En l’espèce, le motif invoqué pour justifier les 18 licenciements, était une réorganisation du groupe au niveau européen nécessaire pour assurer sa compétitivité. Or, le juge administratif a relevé que la note d’information transmise au CCE « ne comporte aucun élément permettant au CCE de mesurer l’évolution de la compétitivité du groupe au niveau européen puisque les seules données qui y figurent en matière de parts de marché intéressent le seul marché français ».
En réponse à l’injonction de l’administration, l’entreprise a fait parvenir un document complémentaire mentionnant « la fragmentation du portefeuille de produits du groupe au niveau européen et du caractère autonome du marché européen par rapport au marché mondial sur lequel évolue le groupe ». Ainsi, « le CCE de l’entreprise, qui appartient à un groupe mondial comprenant des filiales intervenant dans les mêmes secteurs d’activité au-delà du cadre européen, n’a pas été mis en mesure de se prononcer sur la situation de la compétitivité du groupe et sur la pertinence du périmètre de réorganisation retenu ».

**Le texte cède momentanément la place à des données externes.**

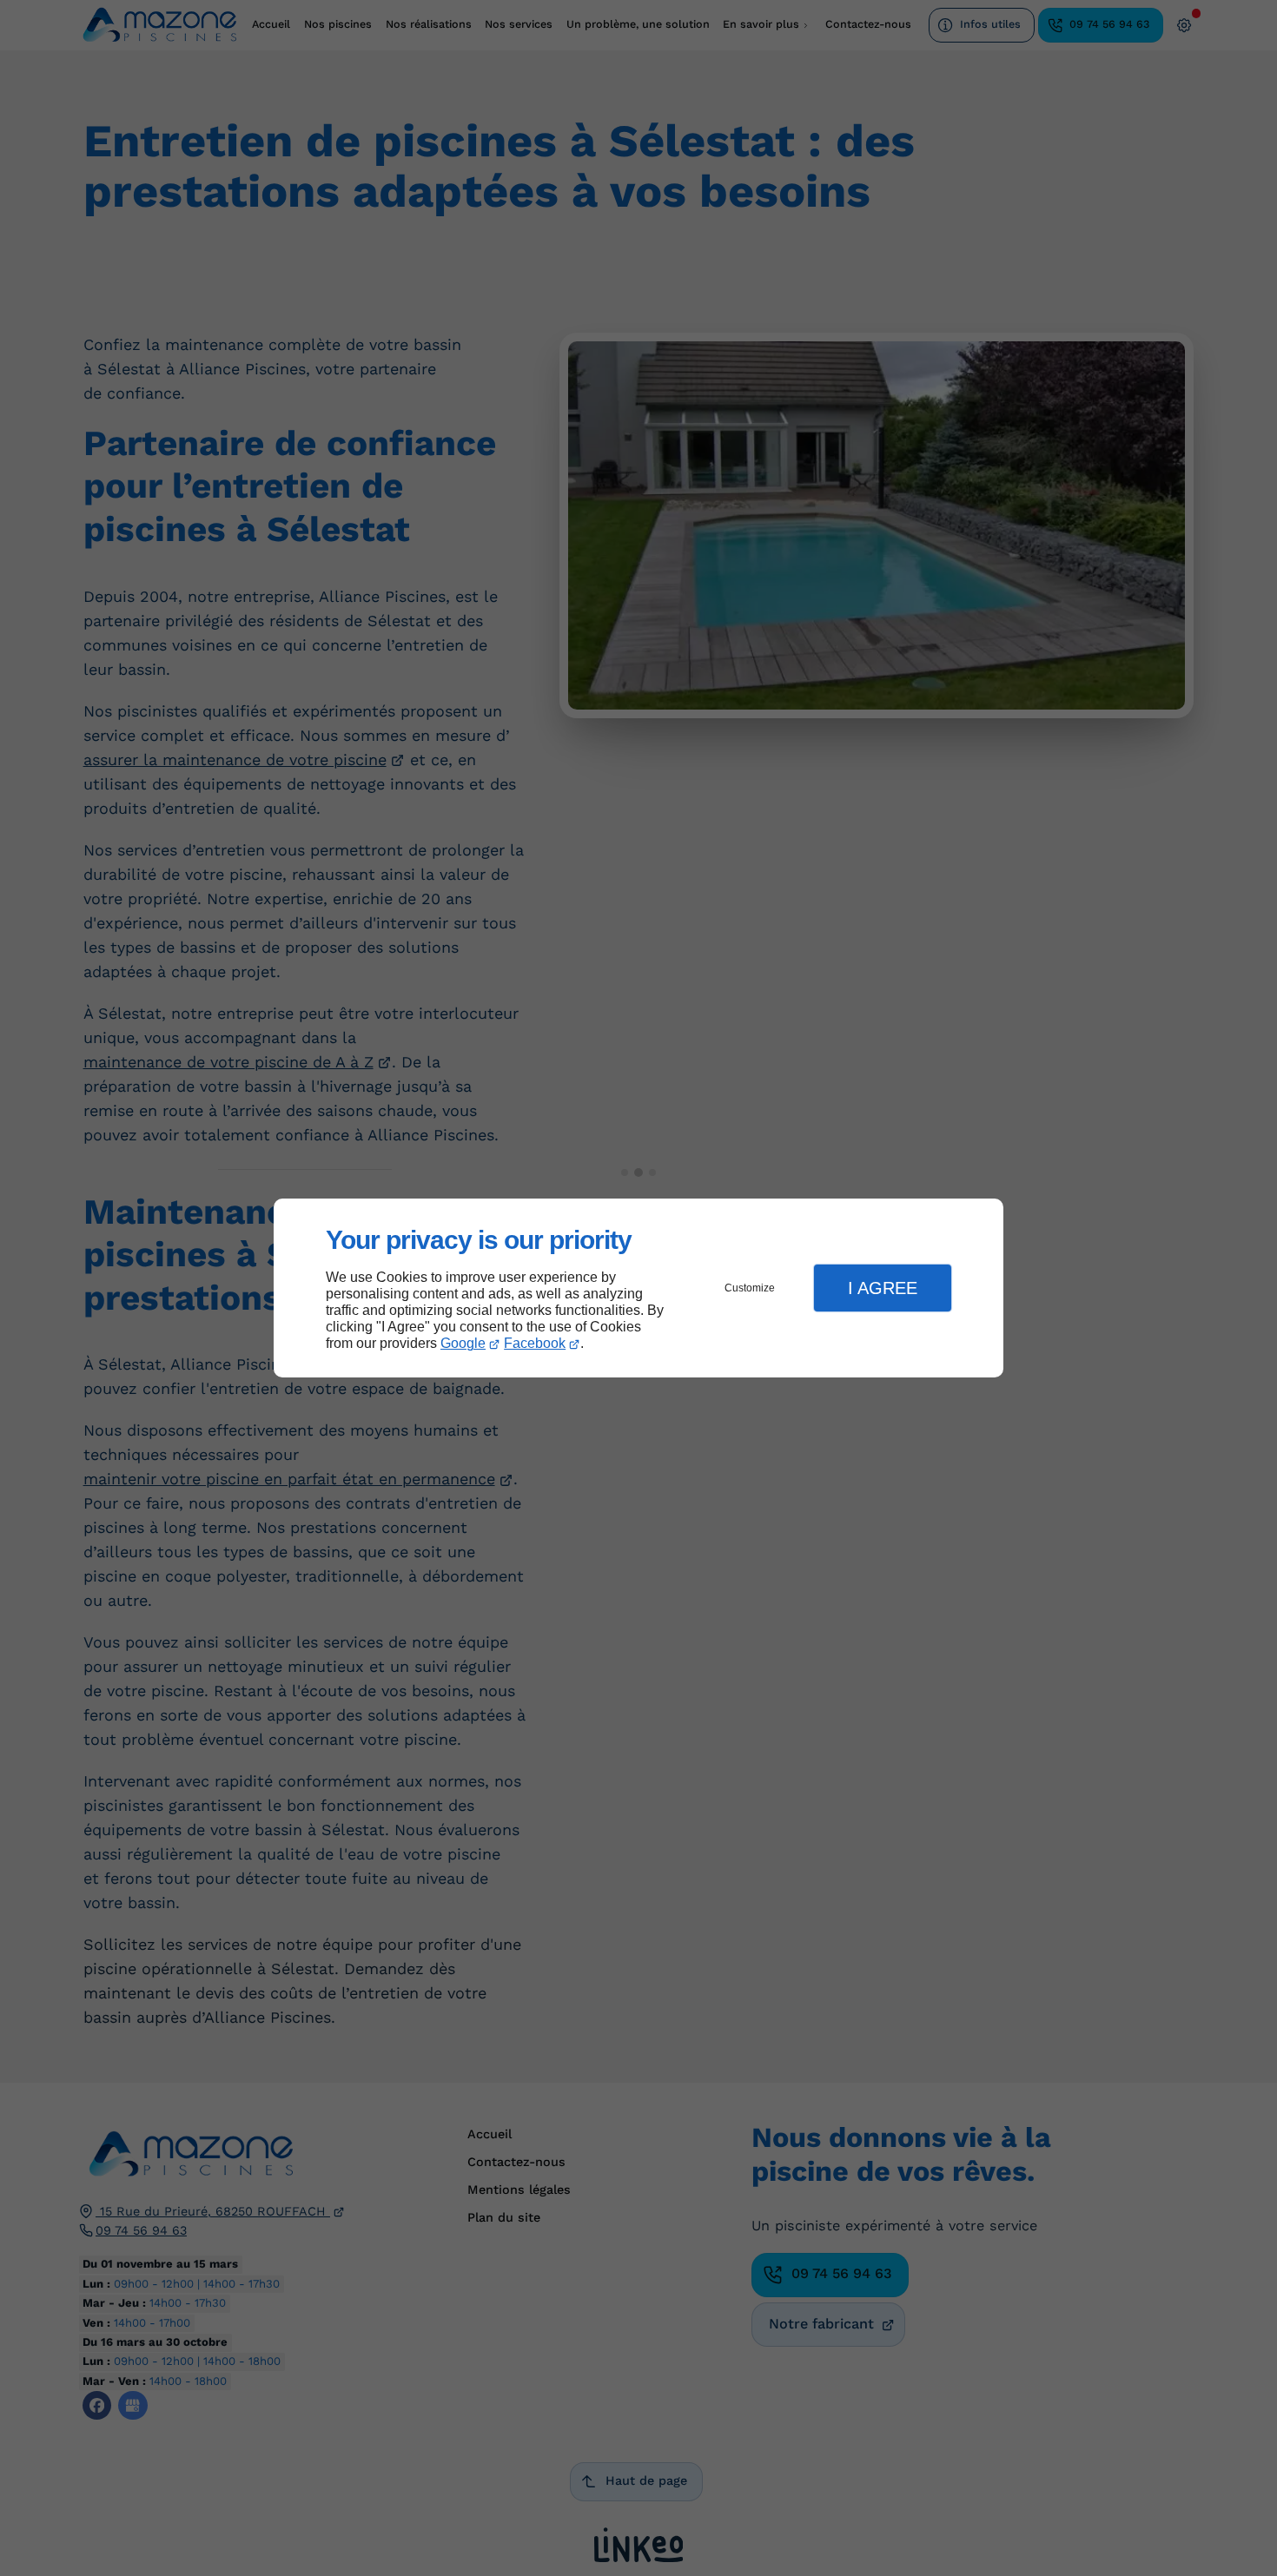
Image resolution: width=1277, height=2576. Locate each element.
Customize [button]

La procédure d’information et de consultation du comité ayant ainsi été menée irrégulièrement, la décision d’homologation du document unilatéral devait être annulée.
Mais, l’argument retenu par le tribunal administratif dans cette affaire pour annuler l’homologation n’a pas été repris par la cour d’appel. Le juge de première instance avait considéré que la décision d’homologation du Direccte n’était pas suffisamment motivée faute de mentionner l’injonction adressée au cours de la procédure à la société, ainsi que la réponse de cette dernière.
D’après la cour d’appel, avant d’homologuer le document unilatéral, le Direccte doit s’assurer que le CE a été suffisamment informé sur les considérations économiques justifiant le projet, pour pouvoir « se prononcer » en toute connaissance de cause.
Le motif invoqué en l’espèce était la nécessaire réorganisation du groupe au niveau européen pour sauvegarder sa compétitivité. Or, constatent les juges, « aucun élément permettant au comité central d’entreprise de mesurer l’évolution de la compétitivité du groupe au niveau européen » n’avait été fourni, seules des données sur le marché français ayant été transmises au comité. Ainsi, le comité central d’entreprise n’a pas été en mesure de se prononcer sur la situation de la compétitivité du groupe et sur la pertinence du périmètre de réorganisation retenu. En homologuant le document unilatéral, le Direccte a méconnu les dispositions de l’article L. 1233‐57-3 du Code du travail imposant à l’administration de s’assurer au préalable de la régularité de la procédure d’information et de consultation du comité d’entreprise.